The taxation of costs and fees against the United States or any agency or official thereof is governed, in part, by 28 U.S.C. section 2412. Under 28 U.S.C. § 2412(a), unless otherwise provided

“a judgment for costs, as enumerated in section 1920 of this title ... may be awarded to the prevailing party in any civil action brought by or against the United States or any agency or any official of the United States acting in his or her official capacity ... ”.
§ 2412(d)(1)(A) further provides that:
“... a court shall award to a prevailing party other than the United States fees and other expenses, in addition to any costs awarded pursuant to subsection (a), incurred by that party in any civil action ... including proceedings for judicial review of agency action, brought by or against the United States ..., unless the court finds the position of the United States was substantially justified or that special circumstances make an award unjust.”

Examples of “fees and other expenses” are contained in 28 U.S.C. § 2412(d)(1)(A).
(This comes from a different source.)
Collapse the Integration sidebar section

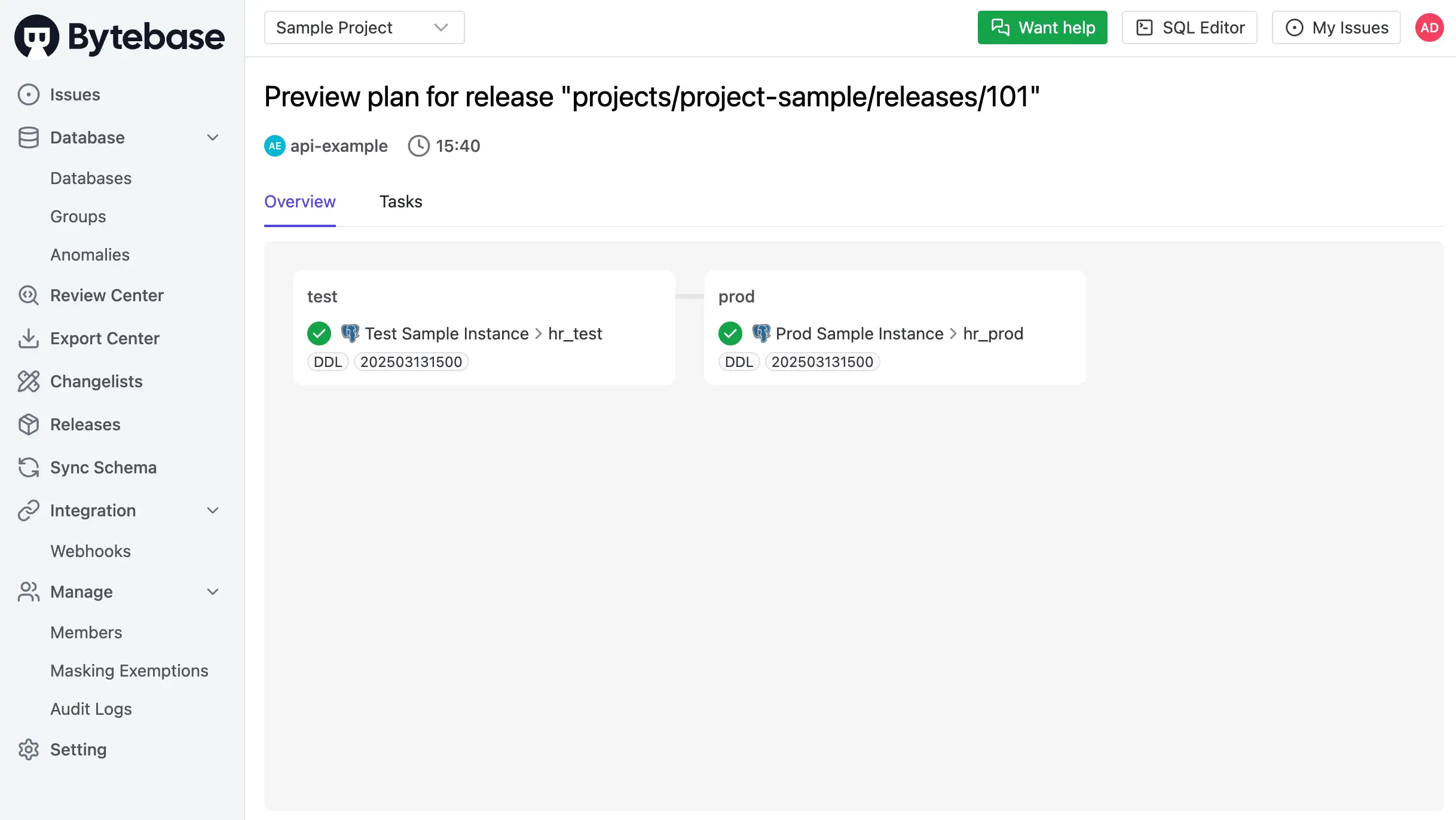(x=213, y=510)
Therefore, the cost of the receiver herein may be appropriately taxed against the OTS if -this court finds that expense appropriately taxable under either of the sections cited above.

There is substantial case law that authority to tax costs against the United States should be carefully considered pursuant to statutory authority. See e.g. Georg Jensen, Inc. v. U.S., 185 F.Supp. 251 (S.D.N.Y. 1960); Aycrigg v. U.S., 124 F.Supp. 416 (N.D.Cal.1954). The court has wide discretion in determining which items come within 28 U.S.C. § 1920. See e.g. U.S. v. Ernst and Whinney, 557 F.Supp. 1152 (N.D.Ga. 1983). This trend toward giving more discretion to the court to determine an award of costs suggests that the costs listed in section 1920 are not the exclusive costs that may be awarded. The legislative history of § 2412(a) shows that the purpose of the provisions is to place the United States in the same position as an ordinary citizen in terms of paying appropriate costs. See National Organization for Reform of Marijuana Laws v. Mullen, 828 F.2d 536 (9th Cir.1987). Given this liberal interpretation, it is possible to tax the costs of a receivership against the government.
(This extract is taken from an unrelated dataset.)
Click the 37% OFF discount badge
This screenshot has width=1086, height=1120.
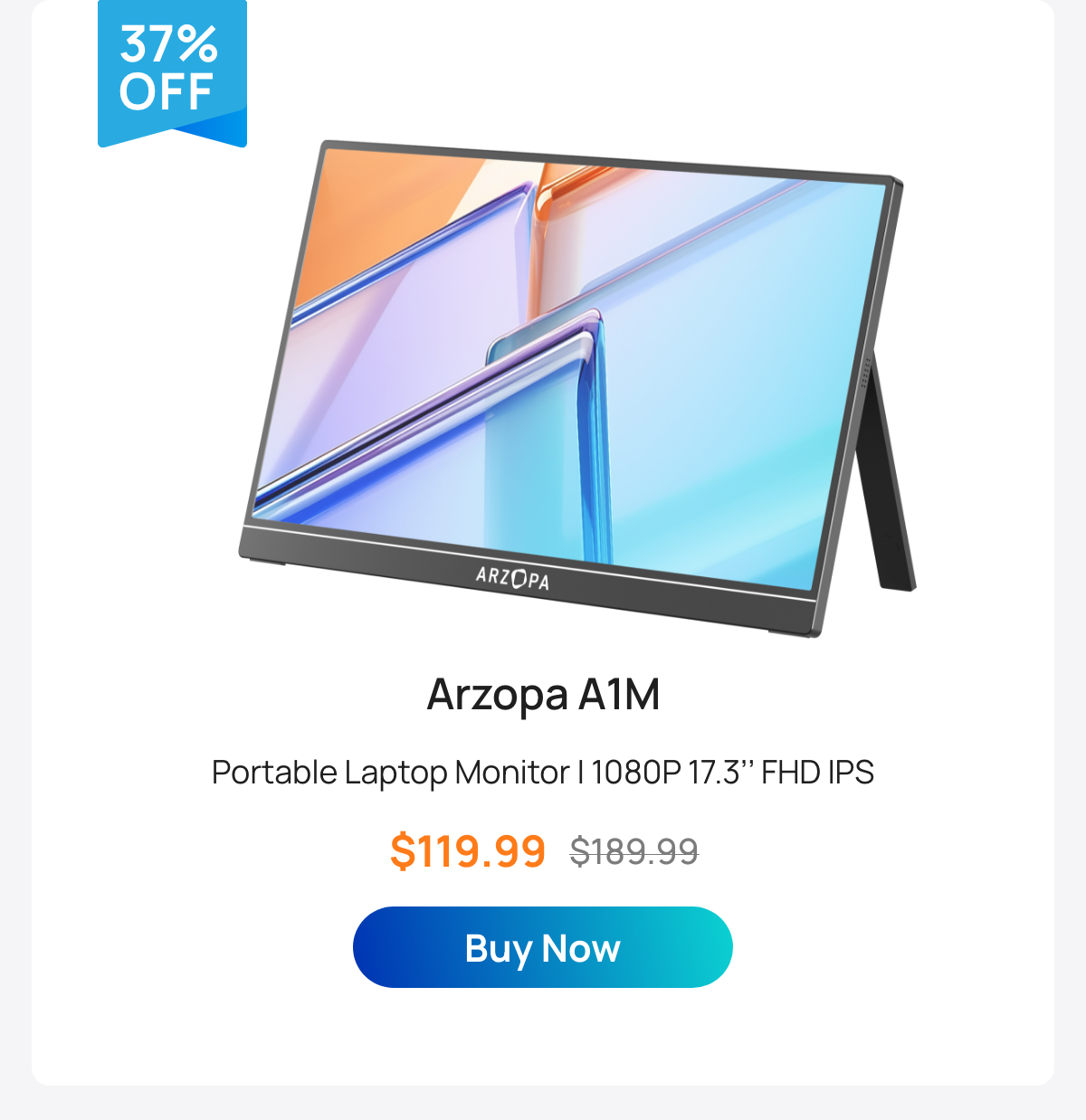172,72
However, this court feels that it is unnecessary to reach that question given the circumstances in this particular case. This court, having held the evidentiary hearing and having made the report and recommendation which led to the order of the District *168Court denying the relief sought by the plaintiff, is of the opinion that the position of the United States was not substantially justified and further that there were no special circumstances so as to prevent awarding to the prevailing party “fees and other expenses, in addition to any costs awarded pursuant to subsection (a)” 28 U.S.C. 2412(d)(1)(A).1

While there are listed examples of what constitutes “other expenses” under § 2412(d)(2)(A), our own Eleventh Circuit Court of Appeals has disagreed with the government's argument that these terms must be given limited construction. In fact, the court has found that the items listed under “other expenses” are nothing more than examples of same. See Jean v. Nelson, 863 F.2d 759, 777 (11th Cir.1988). It is the opinion of this court that the receiver’s costs would come within the definition of “other expenses”, especially considering the circumstances of this case including, but not limited to, the fact that the plaintiff herein specifically requested the appointment of the receiver.

III. THE TAXATION OF THESE COSTS SHOULD BE WITHHELD

The last question is whether it would be appropriate to enter a money judgment at this time for those costs since the case is currently on appeal. The cases cited by the OTS, while not requiring withholding the taxation of costs pending disposition of appeal, do support the argument that withholding a cost judgment is the more practical method.

Therefore, while this court is of the opinion that the receiver’s fee may properly be taxed against the plaintiff herein, the defendant’s motion to tax costs is DENIED, without prejudice, pending resolution of the appeal.

DONE AND ORDERED.

. It should be noted while there are procedural requirements for filing claims, these procedural requirements have been complied with by the defendants. See 28 U.S.C. 2412(d)(1)(B).